#### Texte fourni:

********

L’administration du président Joe Biden doit composer notamment avec l’opposition d’un noyau dur d’élus républicains à la Chambre des représentants qui contestent la pertinence d’injecter plus d’argent en Ukraine et cherchent à obtenir en contrepartie un durcissement radical de la politique de prise en charge des demandeurs d’asile.

Le Sénat a annoncé que des discussions en vue de trouver un compromis à ce sujet se poursuivraient lundi. Une éventuelle entente à la chambre haute devrait cependant être validée aussi par la Chambre des représentants, qui vient de terminer ses travaux pour l’année.

Les élus pourraient théoriquement être rappelés pour un vote, mais rien ne dit que le président de la chambre basse, Mike Johnson, qui est hostile à un renouvellement de l’aide à l’Ukraine, accepterait de procéder en ce sens. Les discussions reprendraient sinon après la pause des Fêtes.

********

#### Données présentées:
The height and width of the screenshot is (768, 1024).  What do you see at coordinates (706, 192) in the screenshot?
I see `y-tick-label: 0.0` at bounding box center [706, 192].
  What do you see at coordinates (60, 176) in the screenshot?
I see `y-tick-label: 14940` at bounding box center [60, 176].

********

#### Tâches à réaliser:
A. Pourriez-vous reproduire le passage du texte fourni qui va de « L’administration du président » jusqu'à « travaux pour l’année. » inclus ?
B. D'après le texte fourni, que répondre à ces questions ?
(i) Qu'est-ce que le noyau dur d'élus républicains cherche à obtenir en contrepartie ?
(ii) Quel jour les discussions au Sénat doivent-elles se poursuivre ?
(iii) Qui préside la chambre basse ?
Les données forment un matériau indépendant du texte fourni.

#### Réponses par tâche:
A.
L’administration du président Joe Biden doit composer notamment avec l’opposition d’un noyau dur d’élus républicains à la Chambre des représentants qui contestent la pertinence d’injecter plus d’argent en Ukraine et cherchent à obtenir en contrepartie un durcissement radical de la politique de prise en charge des demandeurs d’asile.

Le Sénat a annoncé que des discussions en vue de trouver un compromis à ce sujet se poursuivraient lundi. Une éventuelle entente à la chambre haute devrait cependant être validée aussi par la Chambre des représentants, qui vient de terminer ses travaux pour l’année.

B.
(i) Un durcissement radical de la politique de prise en charge des demandeurs d'asile.
(ii) Lundi.
(iii) Mike Johnson.